Alex Trochut: Family Ties

Multi-talented designer Alex Trochut, descended from the developer of Super-Veloz, elaborates on fear as fuel and clients as education.

Alex Trochut doesn’t pick sides…at least when it comes to deciding whether he’d prefer to work in type, illustration or design. This claim is both surprising and not-so-surprising, considering that he’s the grandson of Joan Trochut, developer of Super-Veloz, a modular ornamental and typographic system in the 1940s, and conversely because he’s the first family member since his grandfather to choose the route of designer. An equal adoration for each of his chosen creative fields is evident in the creation of his unique, expressive works.

Much like Ale De Carvalho and many more of his contemporaries, he finds that even though the finished product may not always present itself, following his instinct pushes him through to the end result. “I guess when you are motivated for an idea you have a perception of it, although you can’t really see it, but you have that intuition. That first feeling of this undefined idea is what helps me to stay on track and discover the idea through the process of working on it.”He finds the upside of making to his work for clients — in education. “I guess all designers have to make sacrifices for outsider [client] opinions, and that is really frustrating sometimes. You can always learn something from that, though. In my case, there’s been nothing to make a fuss of yet. [You have to] believe in what you do and be open to changes.”

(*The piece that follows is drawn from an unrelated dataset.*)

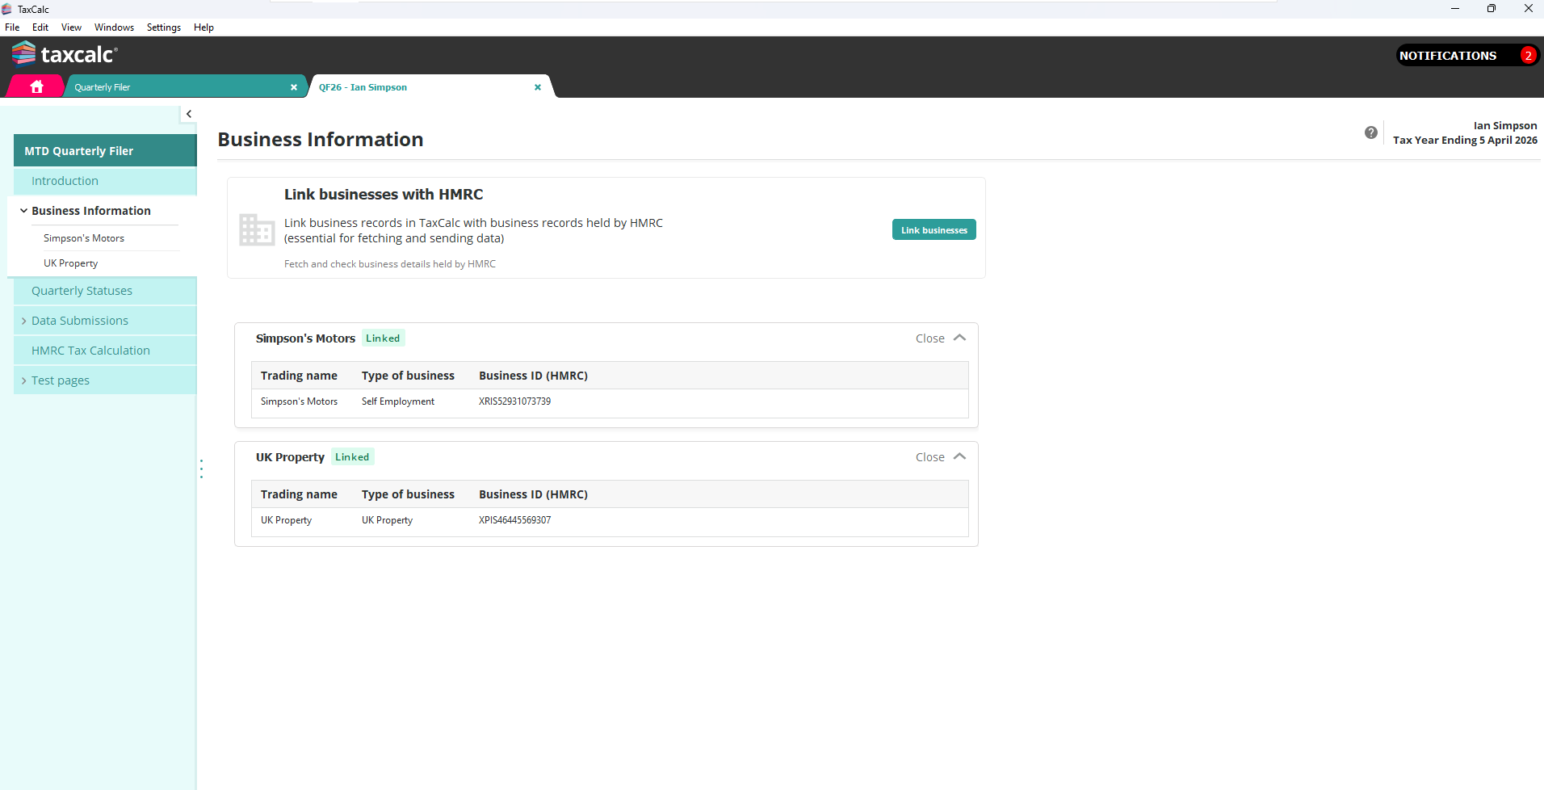
Task: Open the File menu
Action: click(12, 27)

Having someone else giving you directions will always take you to new places, and that will always provide you new solutions to face new problems.

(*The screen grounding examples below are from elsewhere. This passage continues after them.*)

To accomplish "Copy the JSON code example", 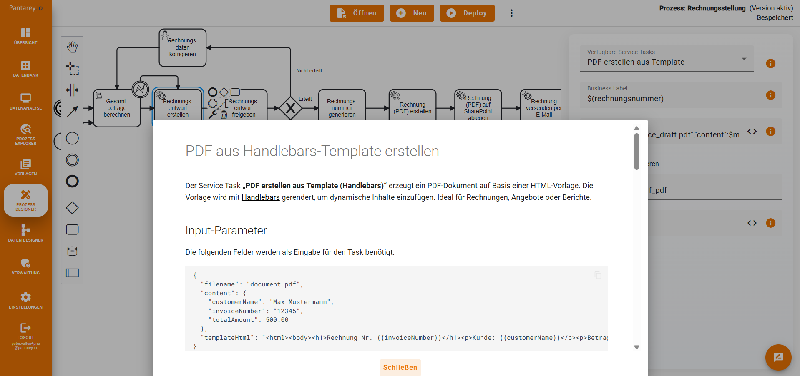I will (x=598, y=275).
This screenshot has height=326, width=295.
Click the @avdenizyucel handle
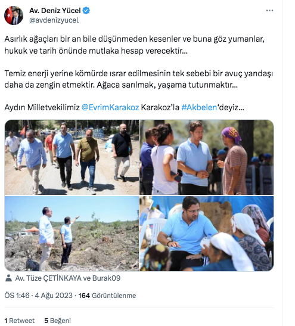click(x=54, y=20)
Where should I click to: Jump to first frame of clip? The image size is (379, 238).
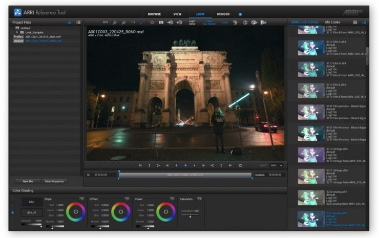pyautogui.click(x=140, y=165)
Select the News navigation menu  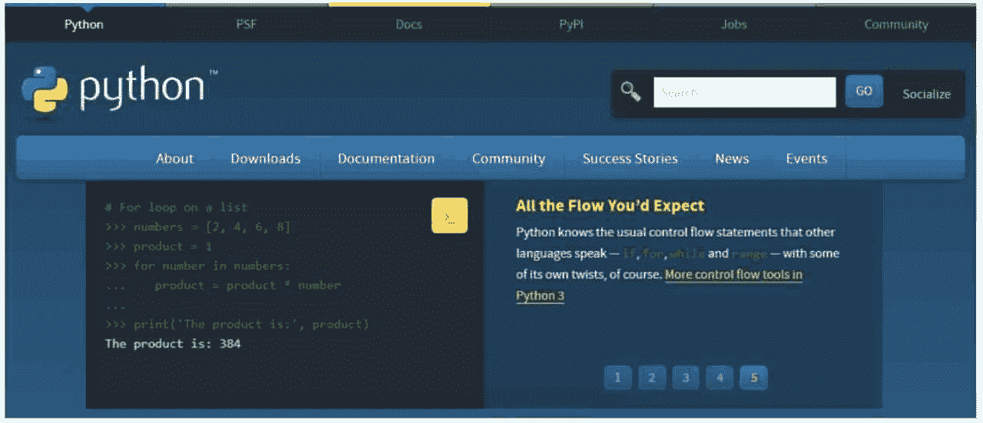[x=731, y=159]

Trochut finds much inspiration from the input and collaboration of others — as well as new problem-solving techniques. “I like working with and for other creative minds, is always a good way to evolve and have inputs from the outside and not from inside yourself, is always refreshing. Having someone else giving you directions will always take you to new places, and that will always provide you new solutions to face new problems.”

Looking forward, he’s using negative counterpoints as a motivational source. “I’d like to keep learning and have fun with what I’m doing, losing motivation, finding myself empty is something that scares me. I believe [that fear] also makes me move forward and not feel comfortable at any point.”